Уроженец Берлина Вальтер Беньямин жил в Берлине вплоть до эмиграции. Данное произведение он написал в начале 1930 годов. Но издания книги автора не увидел. В 1950 году Теодор Адорно составил первое издание по разрозненным материалам. В 1981 году в Парижской национальной библиотеке ученые обнаружили многочисленные рукописи Беньямина, которые он, спасаясь бегством от фашисткой оккупации, оставил на хранение французскому писателю Жоржу Батаю. Среди этих материалов находился и полный машинописный текст книги, ее последняя авторская редакция 1938 года. Что же это за книга? Это щемящие сердце воспоминания детства. Автор пишет обо всем том, что дорого ему в воспоминаниях. Это книги, бытовые вещи. Вспоминает о том, как много болел в детстве, зачитывался книгами. Телефон, открытки, тетушки, книги, мечты детства... Но описание всего этого необычайно заволакивающее, так приятно и уютно его читать. Единственное жаль, что книга очень небольшая. Произведение это - удовольствие для читательской души.
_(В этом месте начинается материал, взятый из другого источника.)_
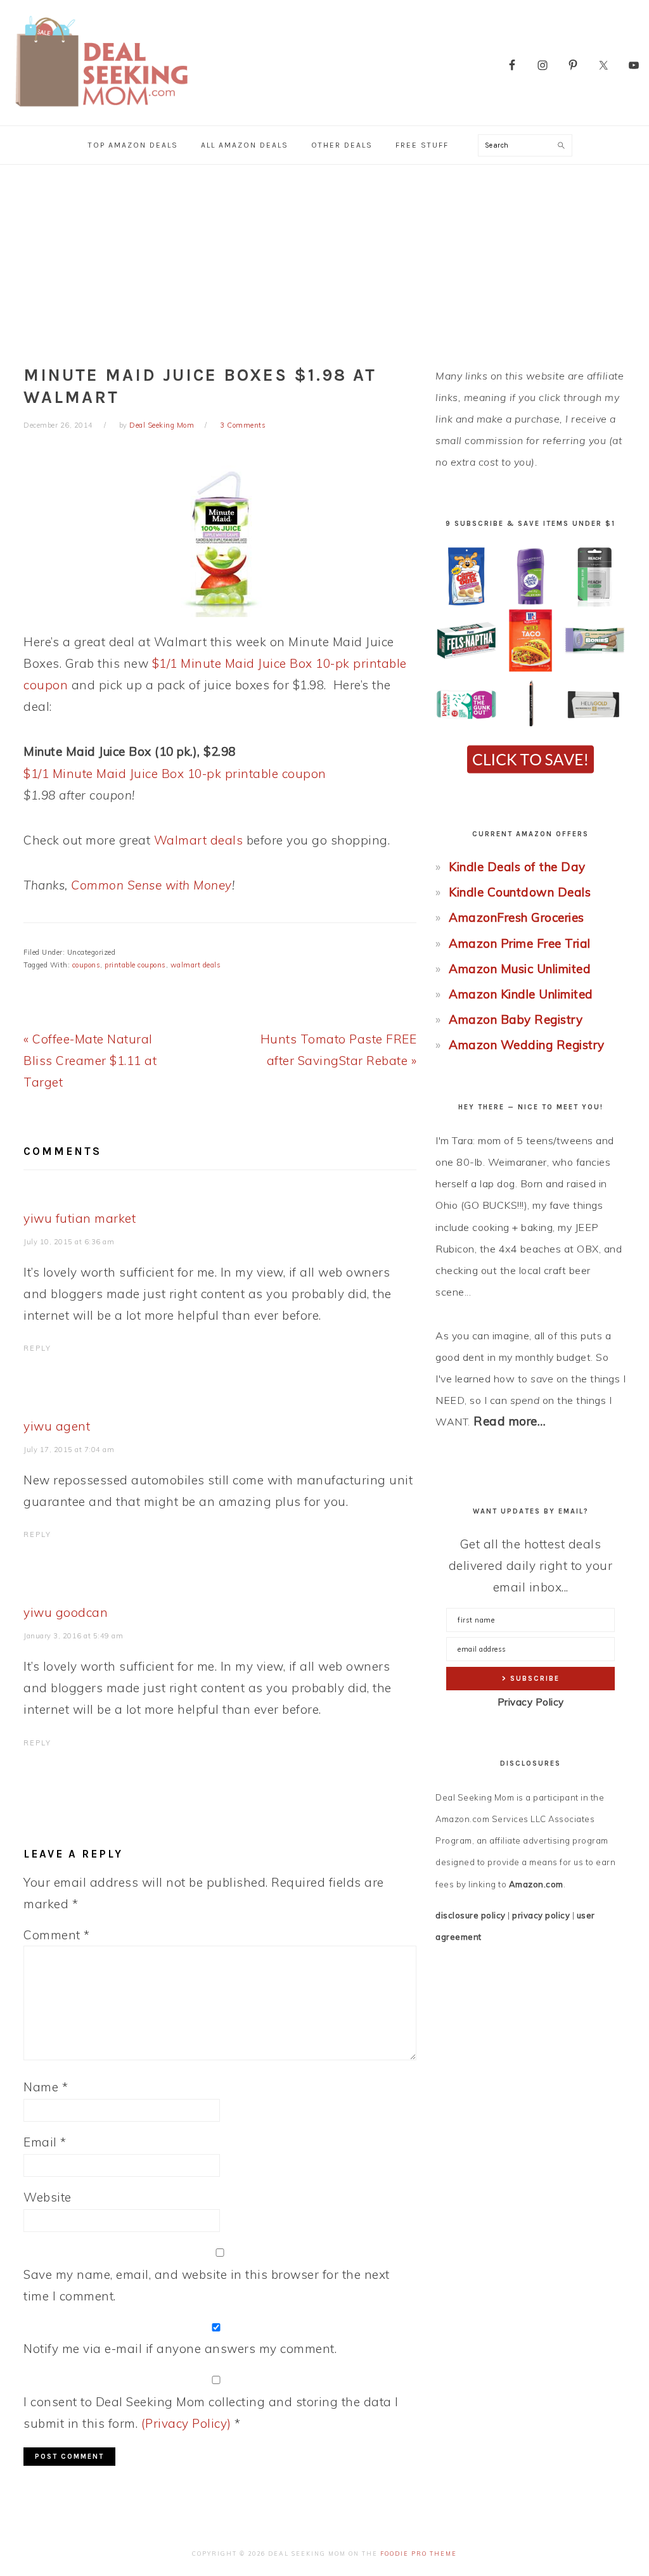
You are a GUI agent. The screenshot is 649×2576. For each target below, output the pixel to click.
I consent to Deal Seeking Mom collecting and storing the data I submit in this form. (211, 2412)
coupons (86, 964)
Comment (56, 1934)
В 1900 году, на рубеже веков, Вальтеру Беньямину, мальчику из богатой еврейской семьи, было всего 8 лет. Эту книгу нельзя назвать единым целым. Она была и есть - зарисовки о детстве, короткие, чуть побольше, разрозненные, но все же с теплотой о детских годах, которые уже после смерти их автора были собраны воедино его другом, Теодором Адорно. Зарисовки - воспоминания о Рождестве, прогулках с гувернанткой, выходах с мамой за покупками, катании на коньках, коллекциях с открытками, переводных картинках, страшном монстре - телефоне, тетушках и бабушках, и о книгах, множестве книг, которые окружали его с самого детства. Очень щемящие, трогательные, нежные истории, в которых шорох книг переплетается со звоном мейсенского фарфора, запахом рождественской елки, неуловимая выдра ускользает от вашего взгляда в Зоологическом саду, рынок "Крышка" поражает щедротами, звуками и запахами, а лоджия манит своими тайнами. Настолько лирично обо всем этом вспоминает автор, что невольно попадаешь под эту магию красивых метафор, чувственных и поэтичных. Если б не "Игра в классики", то это чудесное светлое произведение могло бы просто никогда не попасться на глаза. Теперь хочу еще прочесть его Вальтер Беньямин - Московский дневник .
Простой психологический тест. Приготовьте лист бумаги и ручку, сядьте поудобнее и напишите небольшое эссе о любом предмете, который попал в поле вашего зрения. Задача не в том, чтобы подробно описать предмет, а чтоб увидеть его под таким необычным углом и изобразить так поэтично, чтоб у читателя возникло стойкое желание дочитать до конца, крепко пожать вам руку и потребовать продолжения. Вам это удалось? Поздравляю, вы писатель. Возможно, вас даже зовут Вальтер Беньямин. Предметом изображения Беньямина становятся не только самые обыденные детали одежды и мебели, вроде чулка и шкафа, но и «куски пространства»: лоджия, кладовка, библиотека. Их описания больше всего похожи на стихотворения в прозе: с длинным рядом ассоциаций, с разнообразными сравнениями, вольными метафорами, устрашающими гиперболами. В потоке этих слов тонешь, как муха в патоке. Голова идёт кругом. Воздух сгущается. А если выйти на улицы города (в данном случае, Берлина начала века)? Мелькают перед глазами Тиргартен и Золотая Эльза, крытый рынок и выдра в Зоологическом саду. Если вы были в Берлине, картинки так и вспыхивают перед глазами. Если не были, поможет воображение. Ловкий фокусник Вальтер Беньямин погрузит вас в болезненный жар и заставит почувствовать всю прелесть зимнего вечера, он будет философствовать о происшествиях и преступлениях и огорошит вас вестью о смерти. Короче, вы испытаете множество разных эмоций, но главное – эстетическое наслаждение от метко и точно подобранных слов:
Послушно, как девочка, день подставлял голову под серую расческу дождя.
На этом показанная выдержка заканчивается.